Manchester United co-owner Sir Jim Ratcliffe claims the UK has been colonised by immigrants

Sir Jim Ratcliffe is bored. That’s the only logical explanation for why a man with a £30 billion empire and a crumbling football club to fix is currently cosplaying as a late-night talk radio crank. The INEOS founder and Manchester United co-owner has decided to stop talking about "marginal gains" for a moment to inform us that the UK has been "colonised by immigrants."

It’s a bold choice of words. Especially coming from a man who famously moved his tax residency to Monaco to keep his billions away from the British Treasury.

Ratcliffe’s latest outburst isn’t just a slip of the tongue; it’s a symptom of the billionaire’s disease. You see it with Musk on X. You see it with the venture capital crowd in San Francisco. Once you’ve won the game of capitalism, the world starts to look like a series of engineering problems that only you, with your superior brain and massive bank account, can solve. But when the problems are human—messy, historical, and deeply complex—the "engineering" solutions start to sound a lot like old-fashioned prejudice.

Let’s look at the friction here. Sir Jim wants something. He wants a "Wembley of the North." He’s been lobbying the government to help foot the bill for a brand-new, £2 billion stadium to replace the leaky, mouse-infested Old Trafford. He wants the state—the very same state he avoids paying into by living in a Mediterranean tax haven—to subsidize his private asset. That’s the trade-off he’s pitching: give me public money for my luxury stadium, and in return, I’ll tell you who to blame for your problems.

It’s a classic bait-and-switch.

The irony is thick enough to clog a chemical refinery. Manchester United is a global brand. It was built on the backs of international stars and is currently kept afloat by a worldwide fan base that doesn’t give a damn about Ratcliffe’s views on borders. The club’s "theatre of dreams" is filled with people from every corner of the planet. But Sir Jim seems to think his customers and his citizens are two different species. Or perhaps he just thinks the rules of globalism only apply to the flow of money, not the flow of people.

Ratcliffe’s rhetoric feels like a throwback to a grittier, nastier era of British politics. It’s the kind of talk that usually stays confined to the dark corners of the internet or the bottom of a fifth pint in a dying pub. Hearing it from a Knight of the Realm is jarring. It’s a total teardown of the "sensible businessman" persona he’s tried to cultivate since buying his 27.7% stake in the club.

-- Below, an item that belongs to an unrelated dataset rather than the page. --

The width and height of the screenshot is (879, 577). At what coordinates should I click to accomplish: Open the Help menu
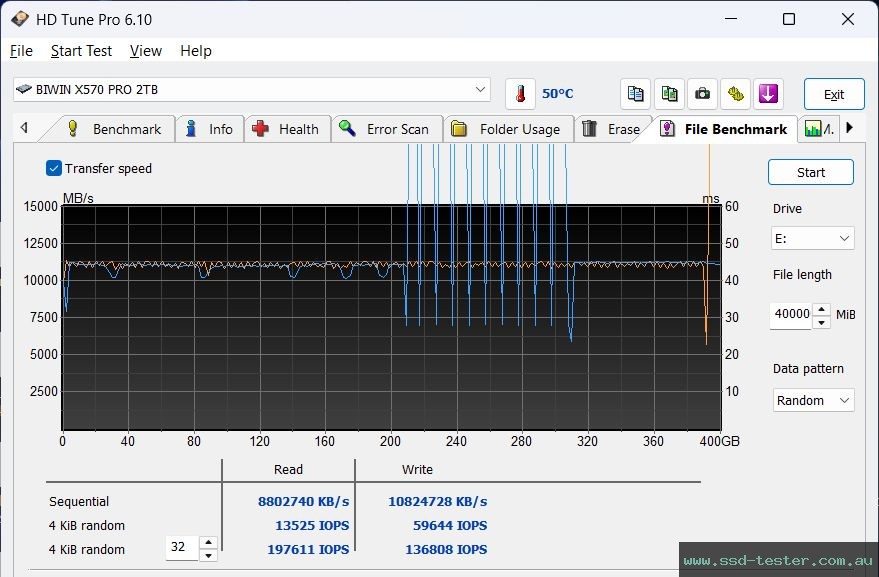click(196, 51)
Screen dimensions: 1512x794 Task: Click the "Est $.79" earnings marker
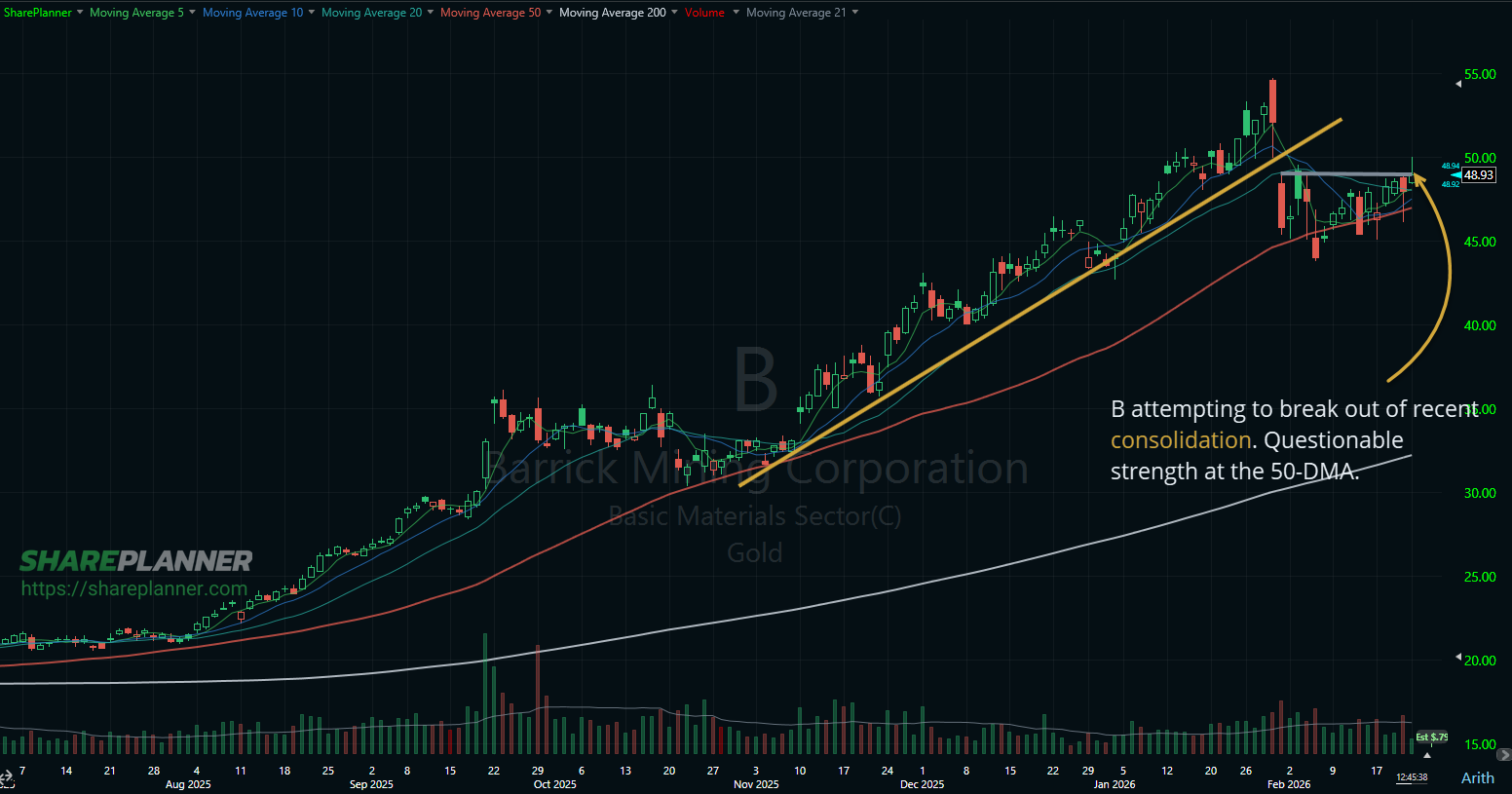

The data doesn’t support his "colonisation" fantasy, of course. But billionaires don’t need data when they have "vibes." They have private jets and walled estates. They don’t experience the world the rest of us live in. They see the UK from 30,000 feet, and from that height, everything looks like a line on a spreadsheet that needs to be erased.

There’s a specific kind of arrogance in claiming a country is being "colonised" while you’re actively trying to extract billions in public subsidies for a private sports project. It’s the ultimate "marginal gain": keep the profits, socialize the costs, and distract the public with a bit of xenophobia.

The tech world loves to talk about "disruption." Ratcliffe isn’t disrupting anything here. He’s just repeating a script that’s been running for decades. It’s the same script used by every mogul who realizes that fixing a football team is actually quite hard, but complaining about "outsiders" is remarkably easy.

Meanwhile, Old Trafford still leaks. The squad still looks like a collection of expensive strangers. The "Wembley of the North" remains a fever dream of public-private partnership that would make even the most cynical Treasury official blush. But Sir Jim has found his new mission. He’s not just a chemical engineer or a sports mogul anymore. He’s a demagogue with a Knighthood and a French zip code.

One has to wonder how this plays in the dressing room. Or in the boardrooms of the global sponsors who pay hundreds of millions to have their logos plastered across a stadium Ratcliffe thinks is under siege. It’s a hell of a way to run a business.

Does Sir Jim actually believe the UK is a colony, or is he just annoyed that the government hasn’t written him a check for his stadium yet?